As I lean back in the yellow chair, I am immediately enveloped in the sheer delight of genuine Naugahyde and the irresistible aroma of polymers issuing from the nearby lab. The pretty young thing fiddles with the headrest. When she maneuvers it into a likely position, she asks, "Is that comfortable?" Then she flops a large yellow card on the tabletop before me and struts out. (Fortunately, the headrest is just right.) A voice identical in timbre to the "Raindroppers" voice, yet lower in pitch, floats melodiously from a room across the hall with the words, "This is cool and white and tastes like Doublemint." The man is making a mold of someone's teeth, as he had done mine countless eons ago. What he leaves out now, as he had done then, is the part about the stuff's being gooey and runny and apt to ooze down one's throat and gag him; I laugh in spite of myself. Soon the soft, but hopelessly obsolete, piped-in music and the placid western view, which features Texas Stadium, Love Field, and a couple of seemingly tiny grain elevators just on the horizon (a property of them that always sets me to wondering how far away they are) produce a soporific effect, and I commence an attempt to doze.

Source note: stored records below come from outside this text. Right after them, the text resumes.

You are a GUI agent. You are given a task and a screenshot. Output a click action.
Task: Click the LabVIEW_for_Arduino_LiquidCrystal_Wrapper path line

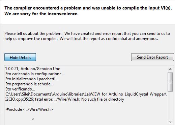[86, 94]
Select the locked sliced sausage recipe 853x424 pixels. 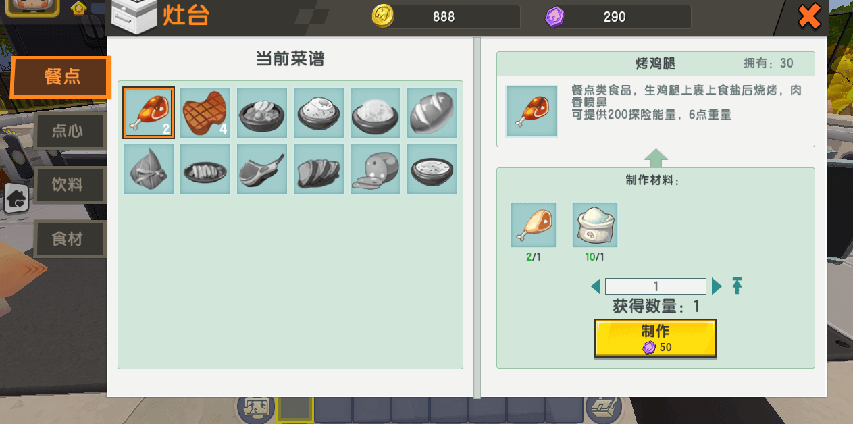pyautogui.click(x=376, y=169)
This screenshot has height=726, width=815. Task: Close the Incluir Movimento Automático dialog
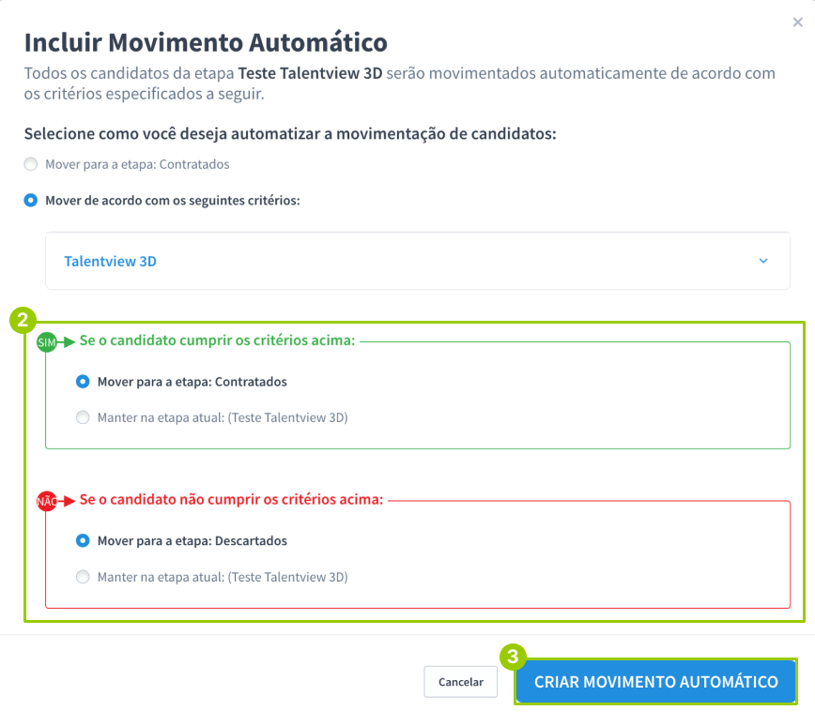point(798,23)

The attempt is abortive. Stephen Decatur Mobley, D.D.S., enters the room with a flourish. He is grinning ridiculously, probably as the result of some private joke he has cracked to the receptionist. "Hello, Rick!" he intones in a major key. He washes his hands violently with a hexachlorophene solution and turns to me with the words, "Bite for me now." After a bit of gentle prying and probing with his fingers and a little mirror, Dr. Mobley says, "Open for me now. Rick, I don't think you're being as careful as you could about brushing." He removes my retainer, adjusts it with a fancy tool, replaces it, and announces, "Now, this may feel just a little bit tighter. Does it? Good. We'll see you in four or five weeks, the good Lord willing."
I rise from the plush Naugahyde chair with the feeling that Dr. Mobley may have left a wrench of some sort in my mouth by accident. Such is, however, not the case. I try to look at the bright side by remembering how much worse I have felt after certain previous visits: the first installment of braces, which put my head in a vise and crossed my eyes for days; the time I got my retainer and drooled all day, and smelled like dog food, because new retainers do. In pain I walk up to the receptionist, who says, "Oh, yes, you're late in the afternoonhow about 4:45 on Tuesday, November 13?" In pain I nod. My mother, who has just arrived from parking the car, asks, "Is that OK by you?" In pain I nod. The receptionist hands me a little yellow card, which I put into my pocket, grimacing. As my mother and I exit, my mother asks brightly, "How does it feel?"